Despite the seemingly halting nature of negotiations between South Boston Saint Patrick’s Day parade organizers and leaders in the local gay community, it’s remarkable how close the two sides have come — with Mayor Walsh’s help — to resolving an issue that’s divided the city for two decades. In 1995, the US Supreme Court unanimously upheld the Allied War Veterans Council’s right to exclude gay groups from marching in its parade. But justices weren’t affirming the wisdom of doing so, and organizers also have the right to ease off an entrenched position. Finding a way to include gay groups would make the parade a civic event that all of Boston can celebrate, and neither the war veterans’ council nor gay leaders should be afraid of making the compromises necessary to move forward.

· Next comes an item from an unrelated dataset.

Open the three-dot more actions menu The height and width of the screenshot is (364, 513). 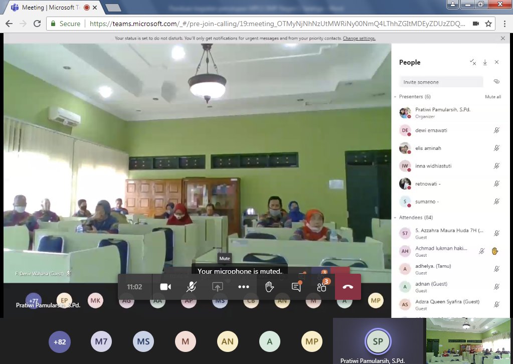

As recently as last week, senior figures in the parade group insisted that no change was possible. “No, definitely not,” longtime organizer John ‘‘Wacko” Hurley told the Globe. Yet that position has shifted. On Friday, another parade official, Tim Duross, said the leading gay-rights advocacy group MassEquality had been invited to take part, but with one stipulation: Participants could march under the group’s banner but bear no signs or clothing acknowledging their orientation. Given the pressure gays and lesbians have long felt to hide their identities, it’s an extraordinarily difficult stipulation for MassEquality to accept. Of course, it’s also an odd line for parade organizers to draw, since MassEquality is well-known for its work on lesbian, gay, bisexual, and transgender issues.
Rather than get caught up on semantics, parade organizers would be wiser to withdraw that condition. What they can ask in return is that gay groups recognize the parade’s focus on Irish culture and military heritage. There’s every reason to believe MassEquality would handle such a request in a respectful way — one that puts special emphasis on the contributions of gay military veterans.
Walsh, who plainly wants to march in this year’s parade but won’t do so unless gay groups can take part, deserves credit for pressing the issue. It’s also laudable that the parade organization now appears willing to hammer out a more inclusive approach; the decision by a Catholic school in Central Massachusetts to drop out of the parade illustrates that organizers still face some pressure in the opposite direction.
Fortunately, there’s ample reason to believe inclusion will win out. Gay groups are allowed to take part in the Saint Patrick’s Day parade in Dublin. The conception of gays and lesbians as a radical group — one making a political statement or engaging in risque “sexual advocacy” — is steadily giving way to the recognition that they’re present in every neighborhood and every extended family. There’s even been an evolution in the military culture whose values might once have informed the war veterans council’s original position. As Walsh has tried to make clear, the circumstances of 1995 aren’t etched in stone forever. And over time, different groups whose interests once seemed irreconcilable can find ways to happily coexist.